There’s been a story that’s intrigued me for months. The one about the seemingly random tombstone found in Duncan that originated in Port Hope, Ontario.

The update is this: the grave-marker is headed back to Ontario after spending an undetermined amount of time here in Duncan.

If you don’t know what I’m talking about I’ll recap: In early October 2017 Duncan bylaw officer Garry Kerr was alerted to a displaced gravestone while attending to a bylaw matter near Queen Margaret’s School. The weathered stone was inscribed with the following:

“Beloved son of Jesse and Sarah E. Broadbent

Died April 8 1905, age 3 years 9 months.”

On the back side of the stone it read: “FATHER”.

SEE RELATED: Lost tombstone: City of Duncan officials look for rightful resting place

SEE RELATED: Tombstone mystery solved, one question remains

It was a mystery as to how the old stone arrived in Duncan but it is was believed to have been there at least a few weeks. Could have been years though. Nobody seems to know.

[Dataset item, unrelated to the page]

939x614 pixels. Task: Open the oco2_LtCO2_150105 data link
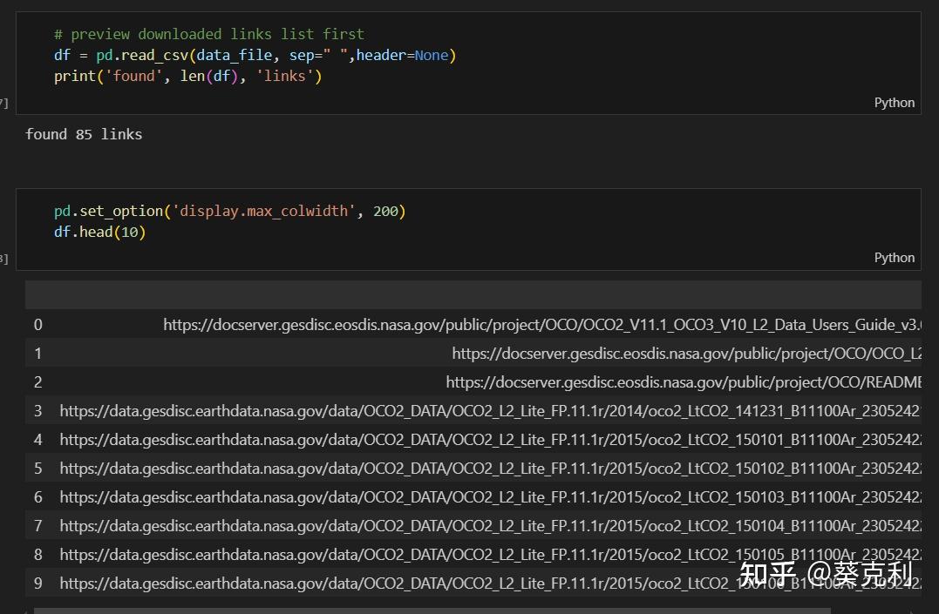coord(488,554)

Kerr set out to find out where it actually belonged and in doing so unravelled a pretty interesting story.

After coming up dry with the local cemeteries, Kerr approached the newspaper to spread the word. The result was a call from a local historian who’d hopped on the internet and done a little research.

“Unbelievably, the little boy… drowned in 1905, he was buried in a cemetery in Port Hope, Ontario,” Kerr related.

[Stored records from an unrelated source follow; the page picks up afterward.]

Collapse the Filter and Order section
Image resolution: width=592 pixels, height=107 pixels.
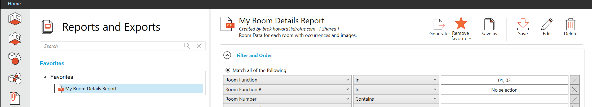pos(227,55)
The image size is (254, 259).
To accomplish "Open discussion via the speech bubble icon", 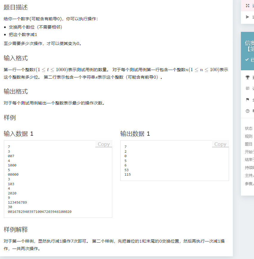I will click(x=247, y=88).
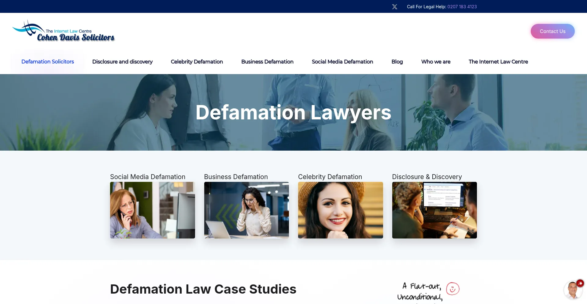This screenshot has width=587, height=304.
Task: Open The Internet Law Centre menu
Action: coord(498,62)
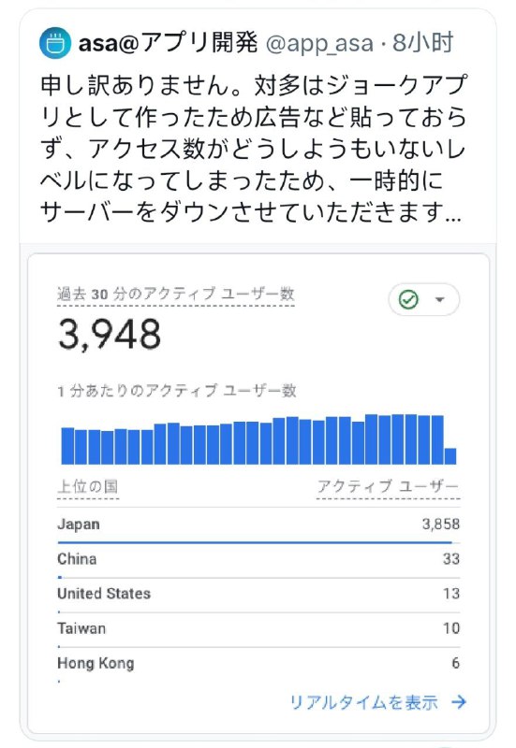Click the arrow icon next to リアルタイムを表示

[459, 702]
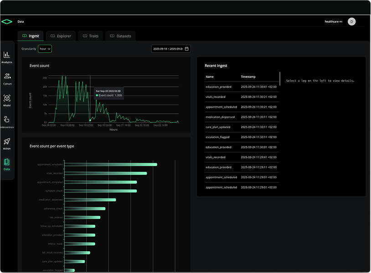Open the Intervention sidebar icon
This screenshot has width=371, height=273.
[7, 120]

John William James Broadbent was born July 10, 1901 and died April 8, 1905.

“It’s absolutely confirmed that that is where this headstone came from,” Kerr said. “We’ve been in contact with the cemetery.”

The bylaw officer said the cemetery staff in Ontario explained to him that it looked as though the young child was Sarah and Jesse Broadbent’s firstborn and quite a few other children were born into the family thereafter.

“Being that it was a family plot, it looks like this small marker was taken away and replaced with a larger marker with other names on it,” Kerr said.

Apparently that happens quite frequently when people in a large family with a group plot die.

But how on earth did it get to Duncan?

“That’s the one thing I have absolutely no idea about,” Kerr said.

Given it was inscribed with “Father” on the back, Kerr speculates the marker may have been recycled, as was common to do 100 years ago. That may be a clue as to how it ended up on this side of the country. Surely there would have been a use for it a little closer to Port Hope though?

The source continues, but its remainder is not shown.